Scientists at BAT have developed a predictive model looking at a number of possible scenarios over a 50-year period between 2000 and 2050: There is a baseline scenario in which e-cigarettes are not on the market and a counterfactual scenario, a predicted situation, based on the current trends in which both cigarettes and e-cigarettes are available to consumers.

‘This modelling approach is an informative way of assessing population health effects when epidemiological data are not available,’ says Murphy.

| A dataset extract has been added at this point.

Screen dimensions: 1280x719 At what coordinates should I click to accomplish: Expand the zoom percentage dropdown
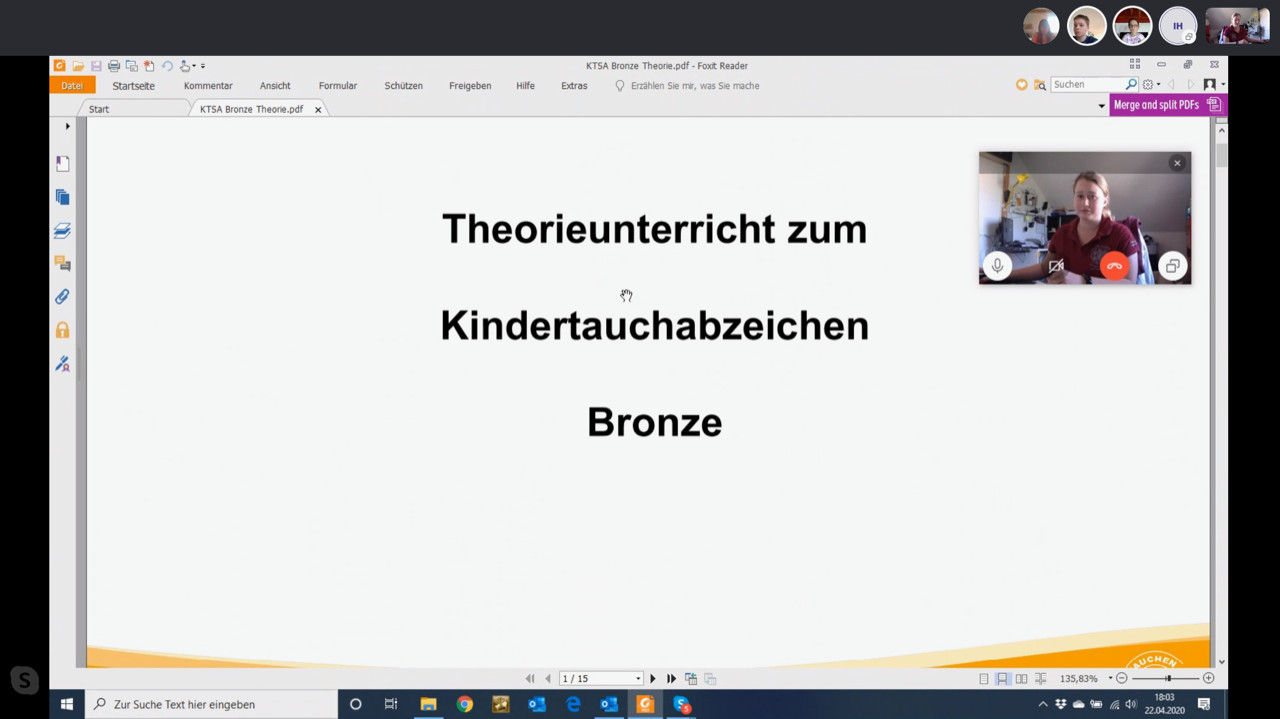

This model takes account of the way consumers use products and utilises the past to predict what might happen in the future. In 2000, smoking prevalence was 27%, and by 2010 it was 20.3%. This model predicts that when e-cigarettes are not available, this would fall to 12.4% of the overall population. This number falls to 9.7% (including dual users) when e-cigarettes are available. And the proportion of all deaths due to smoking-related diseases falls from 8.4% and 8.1%, respectively.

‘Our model shows that when e-cigarettes are available, the effect of ‘normalisation’, through for example, the visibility and familiarisation of e-cigarettes versus the ‘de-normalisation’ of cigarettes, means that fewer people start smoking and there is a higher rate of successful quit attempts–smokers quit earlier and, although many still relapse, there are significantly more former smokers,’ explains Murphy.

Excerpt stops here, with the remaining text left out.